The subject arouses strong emotions. Directly or not, globalism is at the root of the terrorist attacks on September 11, and the resulting conflict between the United States and Islamic fundamentalists, who are articulate and open about their hatred of the changes sweeping their cultures. Every business is obsessed with it.
It's getting hard to find academics and other members of the intelligentsia who don't mistrust it, equating it, somewhat justifiably, with corporatism and the rise of the multinationals. Surely, there are more reasons to mistrust the multinational corporations who advance globalization than I could possibly list here.
But globalization is an elusive notion. Skeptics argue that it's a highly exploitive western force and profit center that represents business as usual for corporatists exploiting new worker pools and marketing possibilities, and for despoiling the rest of the environment.
Some economists argue that globalization is an old idea, similar to the way world economies operated centures ago, from the Romans to the Venetians. Those civilizations didn't have an e-economy and the Net, of course, and couldn't transfer cash all over the planet in seconds.
And there are clear differences. Globalization seems to erode the longtime primacy of the nation-state, already undercut by networked computing, which changes the potency of boundaries and enables people, businesses and banks to talk directly to one another rather than through surrogates. It also undermines dogmas, both political and religious, some of which greatly fear environments that permit the free flow of ideas. It's hard to preach a monotheistic view of the world if all sorts of ideas are available to your kids online and via TV, music and film. And the new global electronic economy -- involving fund managers, banks, corporations and millions of individual investors -- can transfer vast sums of capital from one part of the world to another in seconds, quickly stabilizing or de-stabilizing economies, as has happened recently in Asia.
Electronic information has also fueled globalism and its consequences. The World Trade Center attacks were a global, not a local event. When Nelson Mandela was released from a South African jail, he was watched by the entire world. So is the American bombing campaign against the Taliban. This kind of internationally-transmitted imagery doesn't just provide external information, but affects the internal politics and reality of our lives -- our family and religious values, our perceptions about the world.
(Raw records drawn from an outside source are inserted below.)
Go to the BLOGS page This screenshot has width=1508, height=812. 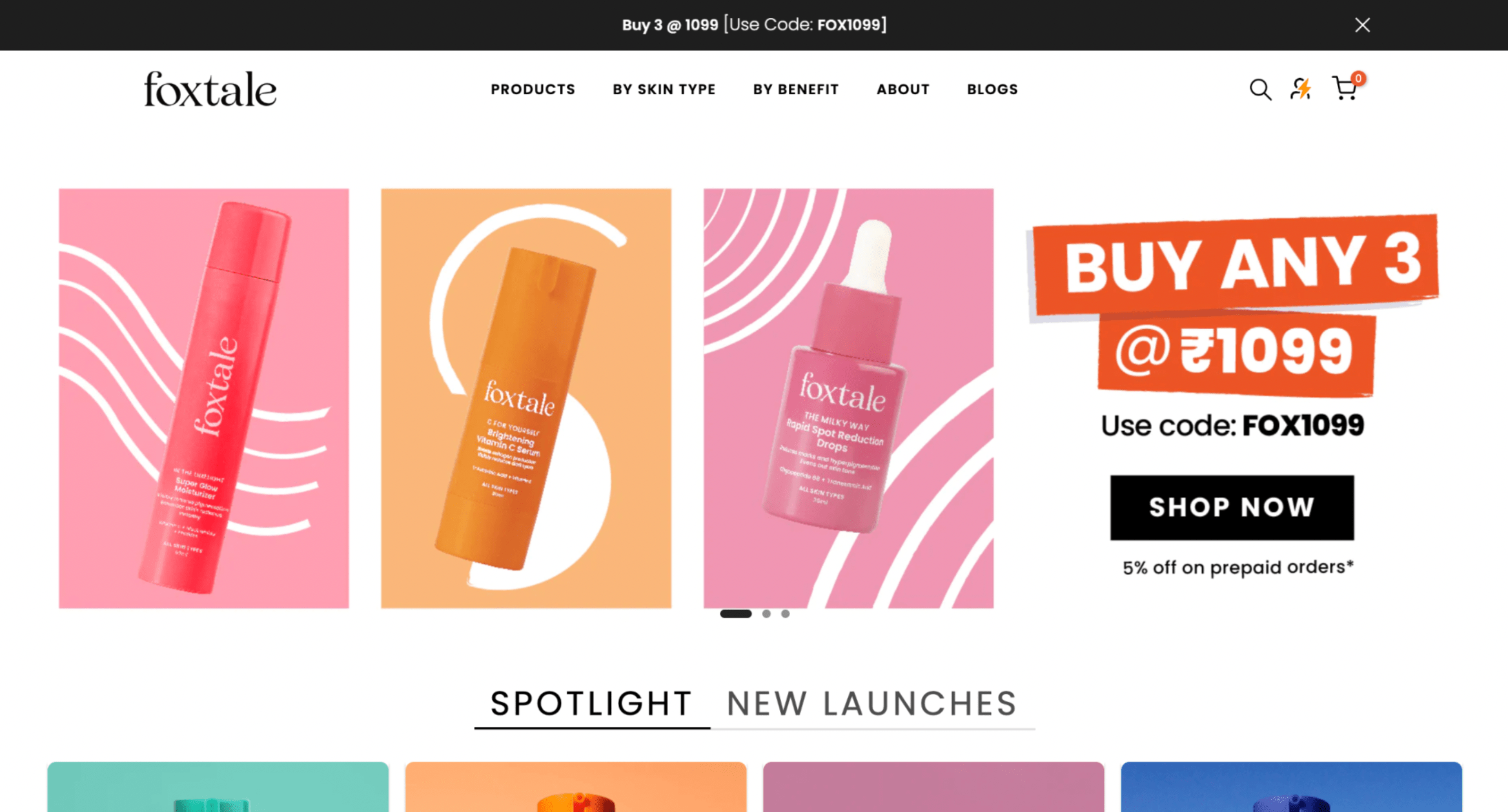coord(992,89)
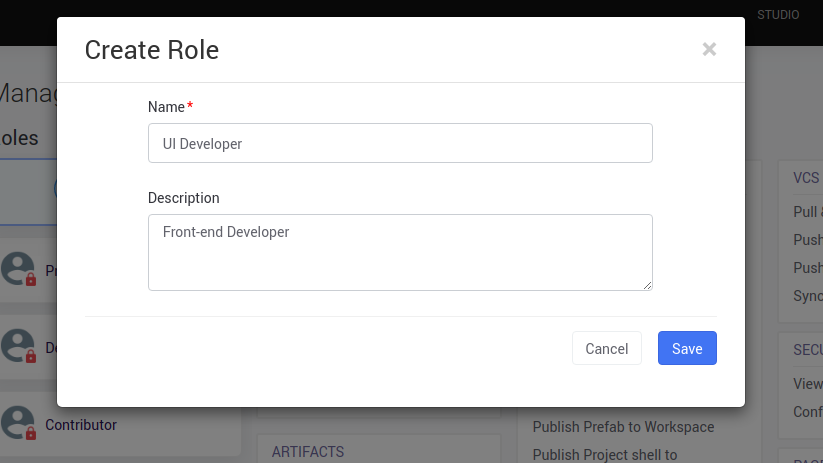Grab the Description textarea resize handle
This screenshot has width=823, height=463.
(647, 285)
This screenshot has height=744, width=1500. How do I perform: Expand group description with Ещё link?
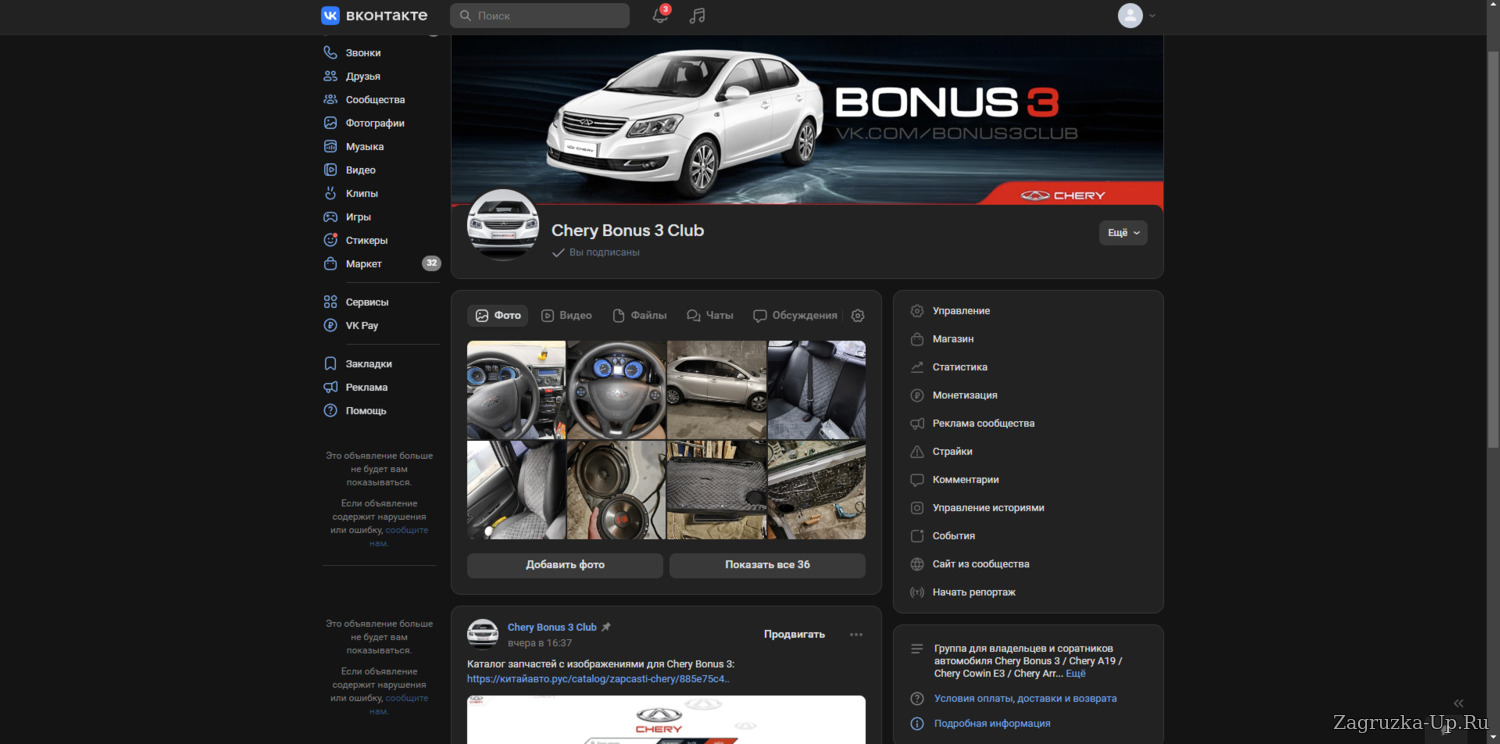(x=1075, y=674)
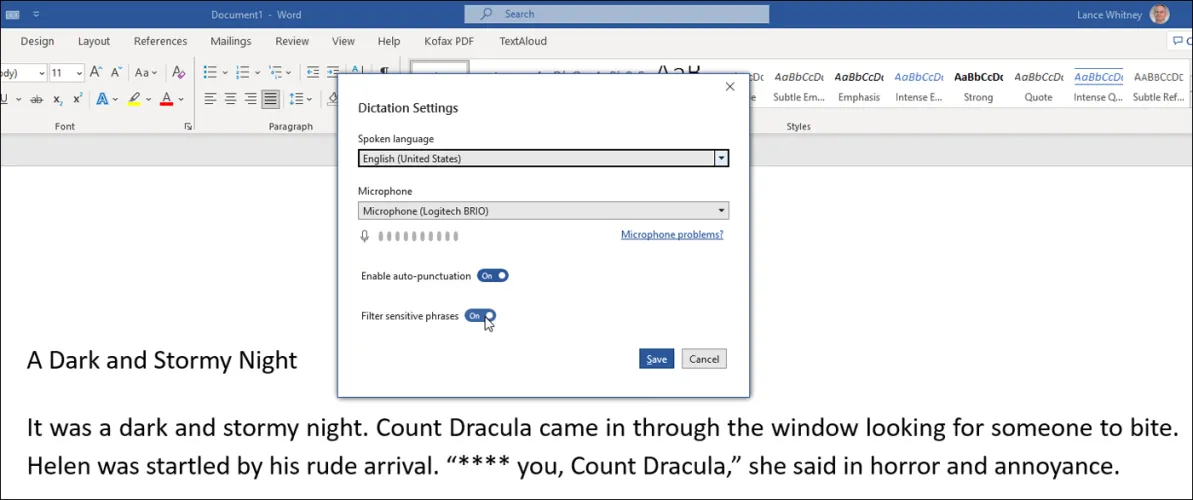This screenshot has width=1193, height=500.
Task: Turn off Filter sensitive phrases toggle
Action: (480, 316)
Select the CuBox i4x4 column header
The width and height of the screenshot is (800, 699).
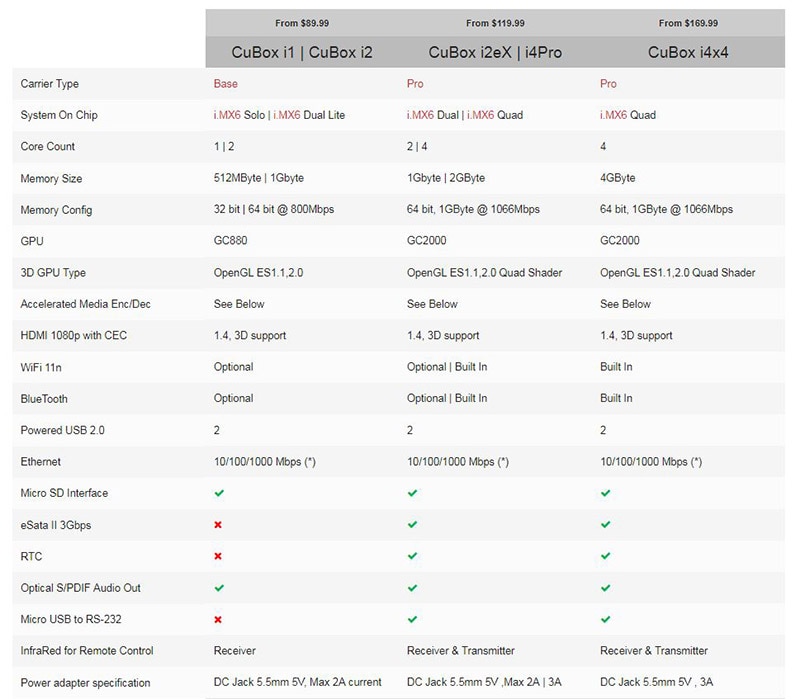pos(687,52)
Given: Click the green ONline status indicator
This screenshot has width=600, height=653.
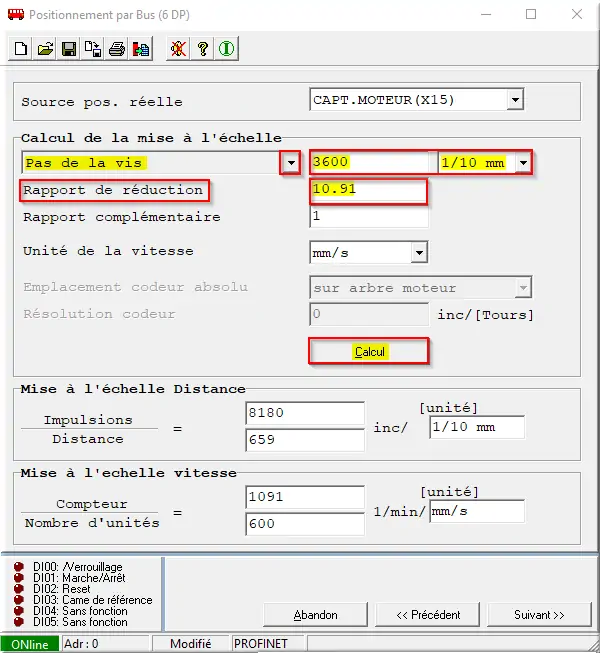Looking at the screenshot, I should pos(30,644).
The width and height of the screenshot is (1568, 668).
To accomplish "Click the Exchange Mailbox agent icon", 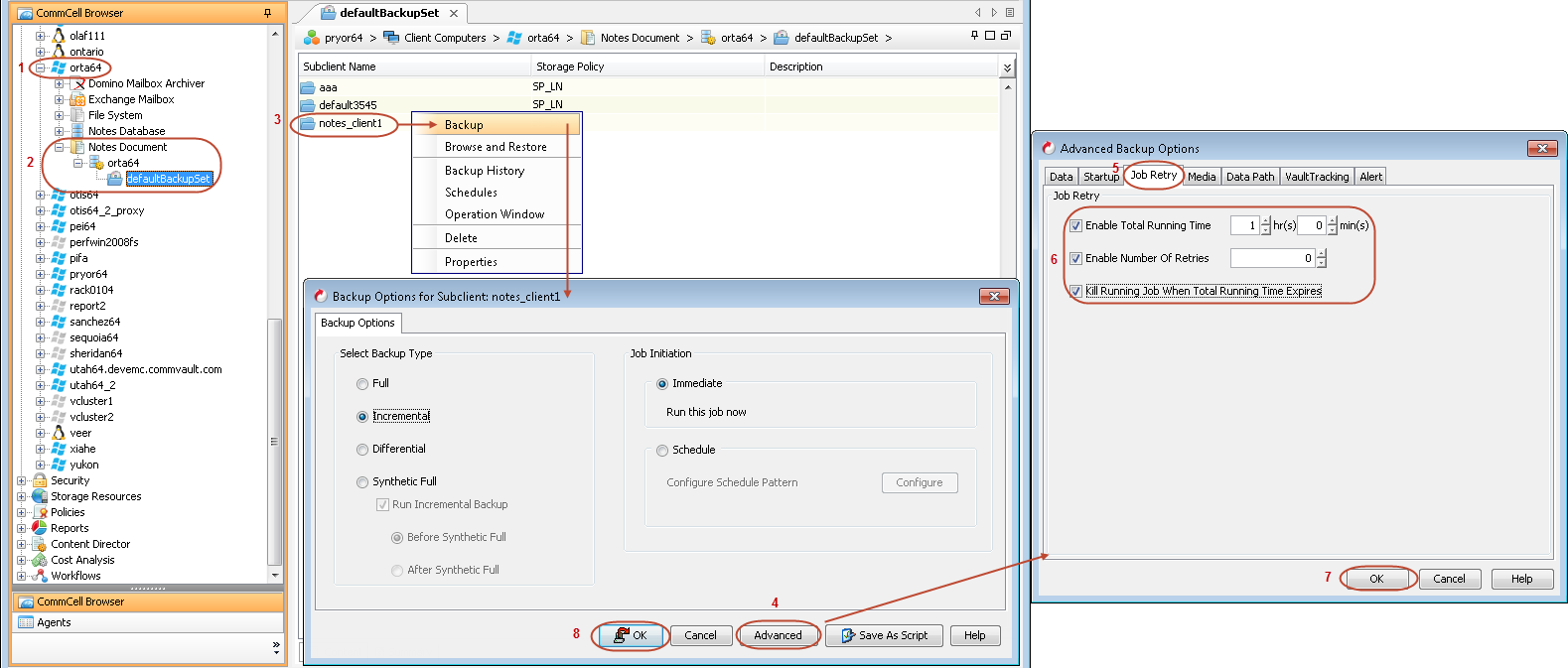I will click(77, 99).
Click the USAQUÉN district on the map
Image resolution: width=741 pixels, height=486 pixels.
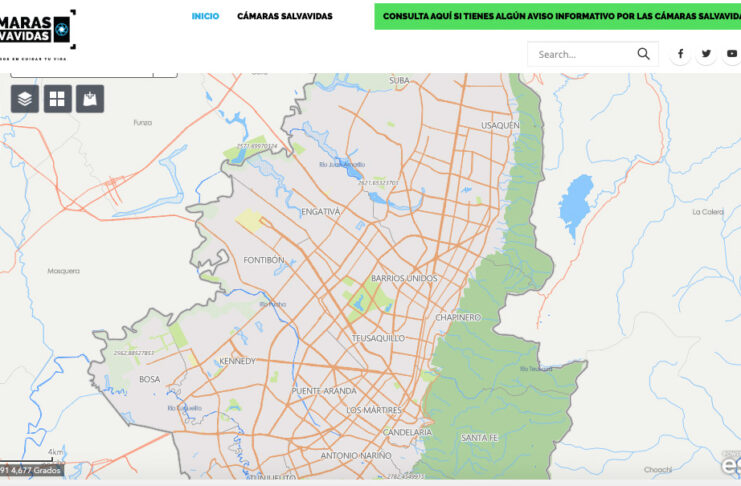[500, 125]
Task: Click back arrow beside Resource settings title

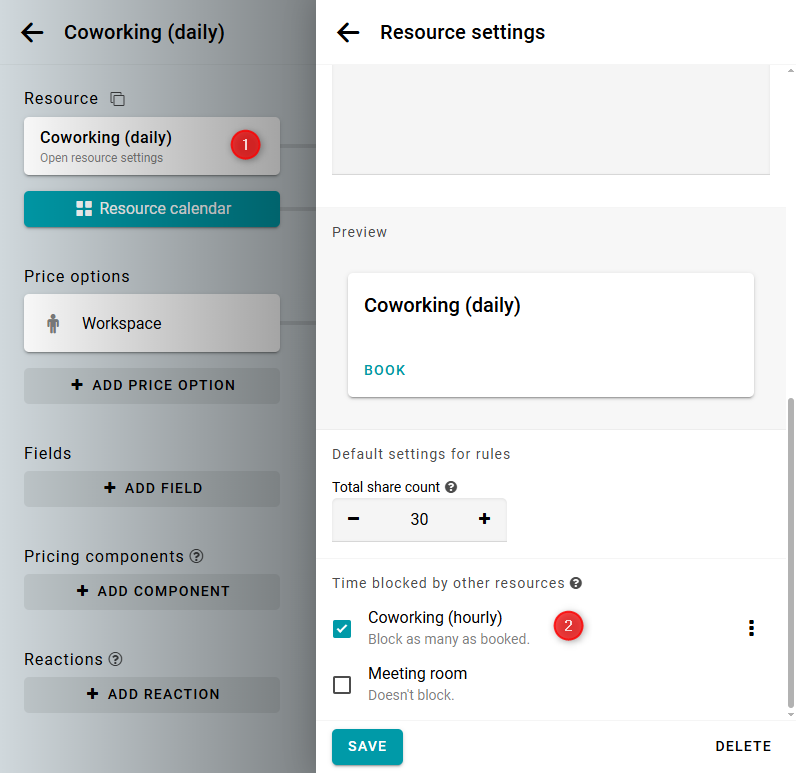Action: (348, 32)
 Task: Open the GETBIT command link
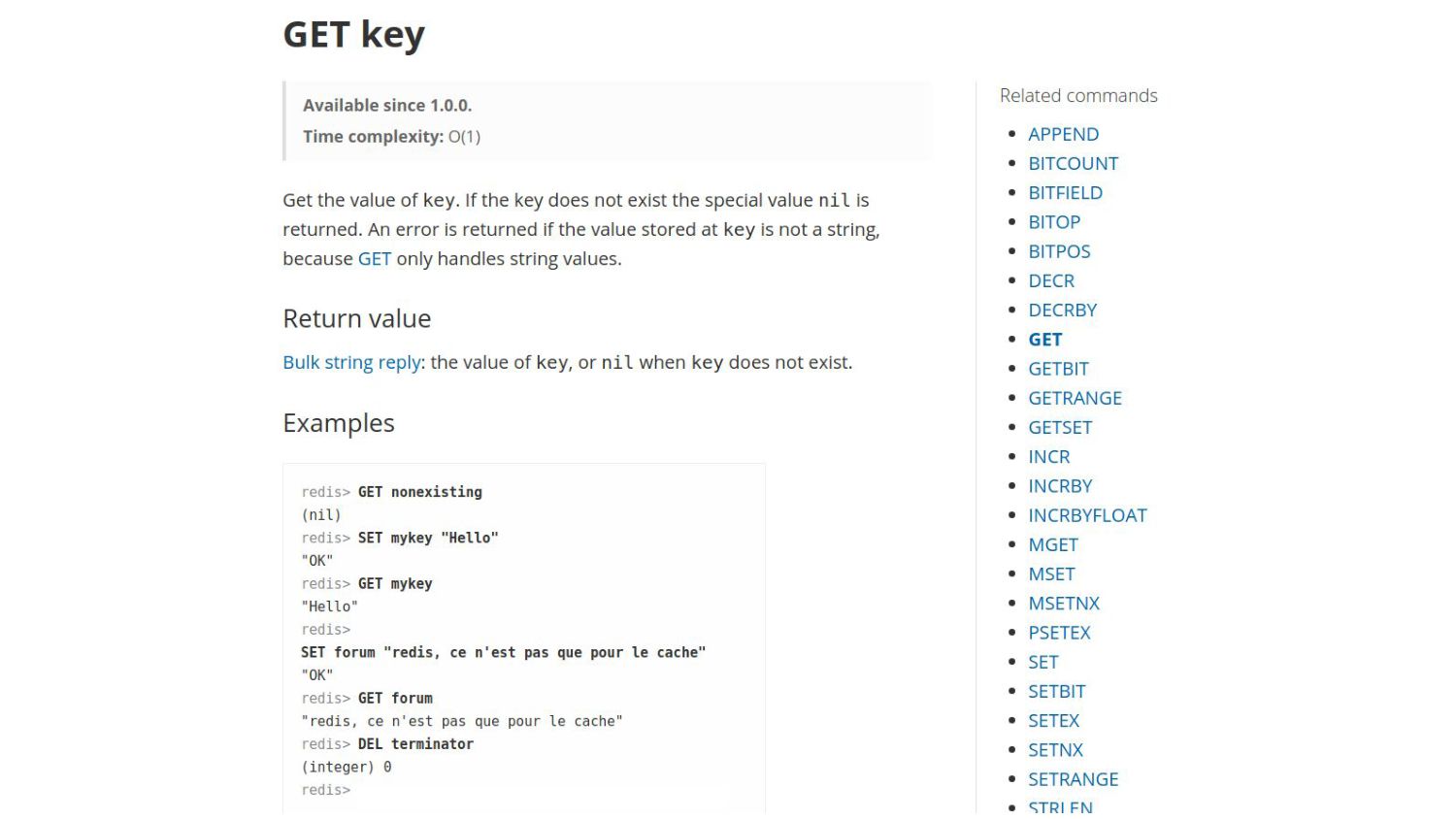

When hundreds of teenagers stormed the Berlin Wall and began to tear it down, the first thing many of them did was run to music stores and buy the videos they'd been secretly -- and illegally -- watching on MTV. And "Baywatch" remains the most popular show in Iran, to the despair of the religious leaders running the country.
Primitive cultures like the one running Afghanistan don't accept the inevitability of globalism. Most other governments do, perhaps the primary reason the Arab world isn't actively resisting the much-resented United States in its new war. Countries that don't want to join in may end up like Afghanistan, beset by tribal conflicts, cut off from capital development and economic opportunity. Would investment from multi-nationals help or harm a country like Afghanistan, where one kid after another says in TV interviews that the only available job opportunities involve shooting people?
Whether it's a good witch or not, globalism is much too big and pervasive an idea to go away. For all the media hysteria about bio-terrorism and other dangers, it seems probable that the United States will ultimately destroy the Taliban government, and the first such conflict of the 21st century will be over. What isn't as clear is whether this will mark the beginning of a war or the end. Or whether anybody will ever come up with a widely-accepted definition of what globalization really is.